Part 7

4.7K 441 54
                                    

Mata Valery bearair ketika melihat pria yang menjadi suaminya menggandeng wanita lain dengan perut membesar. Wanita yang selama ini menjadi dokter mereka untuk periksa kesehatan. Justin memberikan selembar surat perceraian padanya. Apa harus seperti ini caranya memutuskan hubungan? Enam tahun mereka pacaran, tiga tahun mereka menikah. Apa harus sesakit ini caranya?

"Aku mau kita bercerai. Kamu tahu alasannya kan?" Tanya Justin sinis.

"Jadi kalian selingkuh di belakangku? Kenapa kamu setega ini? Kita bisa akhiri baik-baik dari awal. Kenapa harus dengan cara ini?"

"Cukup tandatangani saja berkas perceraiannya. Kita tidak punya hubungan apa-apa lagi setelah ini. Aku akan menikah dengannya, dia hamil anakku."

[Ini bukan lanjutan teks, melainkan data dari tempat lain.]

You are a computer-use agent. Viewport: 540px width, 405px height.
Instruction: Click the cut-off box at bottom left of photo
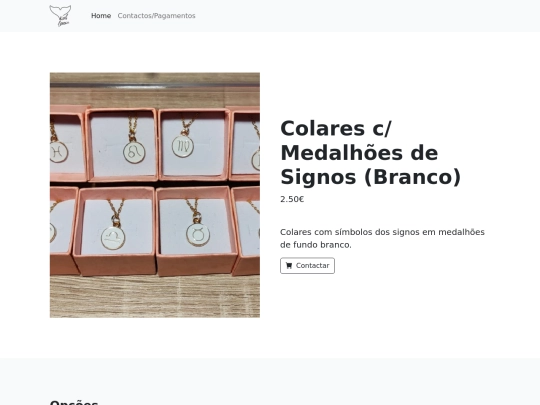coord(64,231)
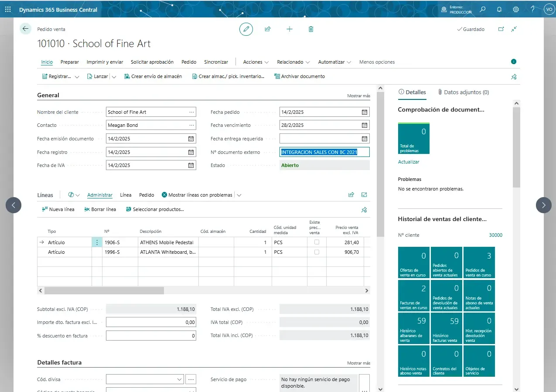Viewport: 556px width, 392px height.
Task: Open calendar picker for Fecha pedido
Action: tap(364, 112)
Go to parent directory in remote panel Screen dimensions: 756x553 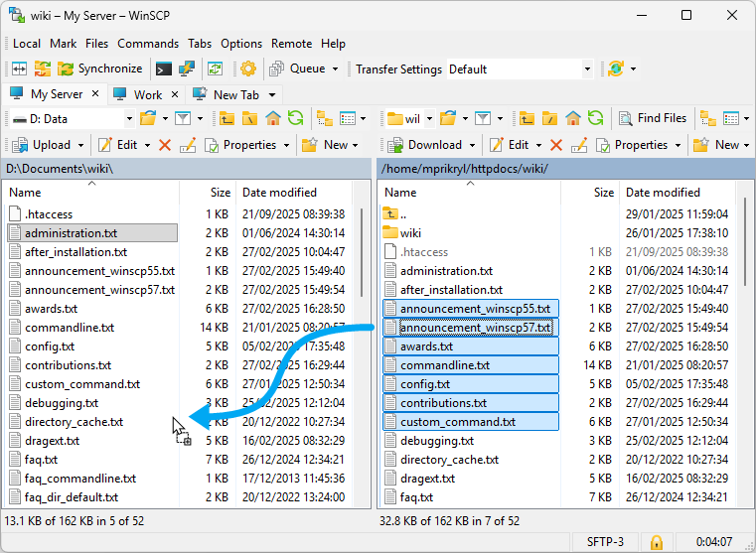(528, 118)
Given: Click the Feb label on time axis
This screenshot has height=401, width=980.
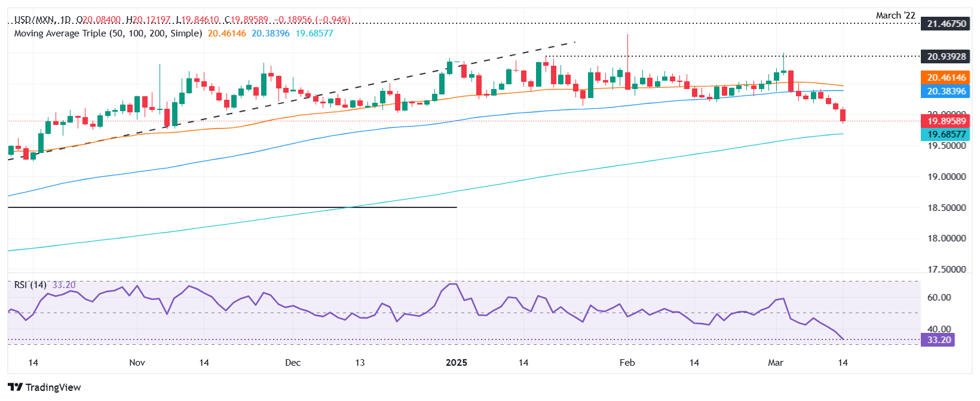Looking at the screenshot, I should coord(627,363).
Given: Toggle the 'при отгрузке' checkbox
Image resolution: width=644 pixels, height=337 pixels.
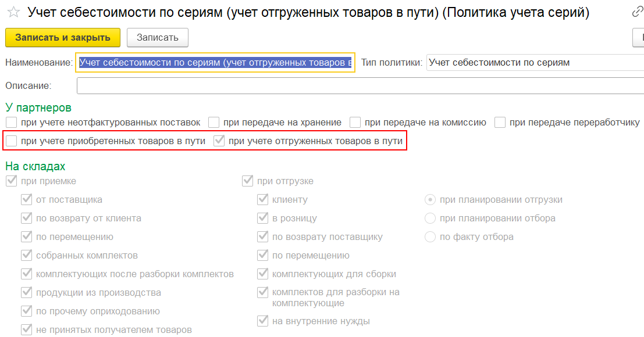Looking at the screenshot, I should 247,181.
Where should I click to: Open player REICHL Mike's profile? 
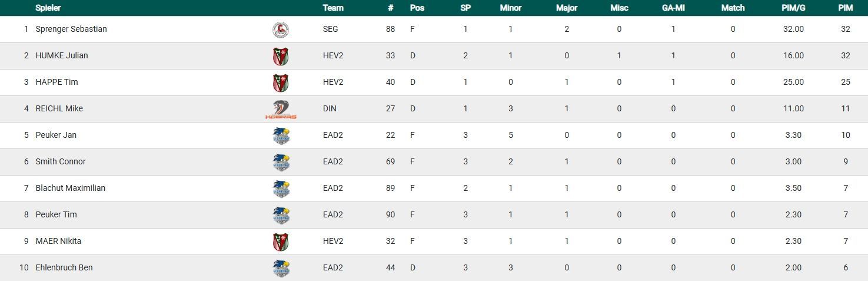[x=59, y=108]
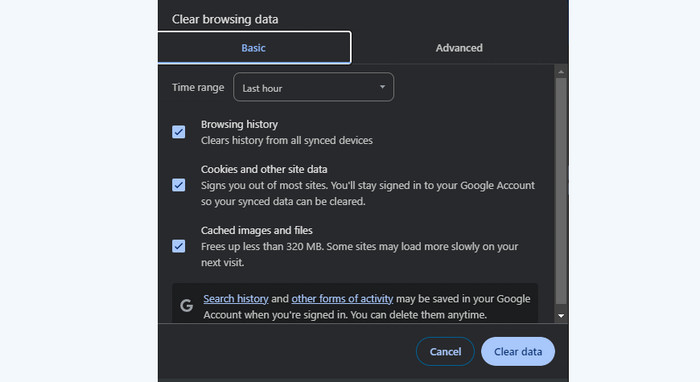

Valery mengangguk sambil meneteskan air mata. Ia mengambil kertas dan pulpen itu dengan tangan gemetar, lalu menandatanganinya. Hal itu benar-benar menyakitkan untuknya. Mau bagaimana lagi? Ini salahnya karena mandul.

"Kamu bisa kemasi barang kamu dan pergi. Aku akan transfer uang buat kamu. Anggap aja itu tanggung jawab aku buat nafkahin kamu setelah kita cerai."

Valery tak mendengarkan lagi kata-kata Justin. Ia masuk kedalam kamar untuk megambil barang-barang yang penting lalu pergi. Bahkan pasangan berselingkuh itu tidak memiliki rasa bersalah sedikitpun. Termasuk Justin.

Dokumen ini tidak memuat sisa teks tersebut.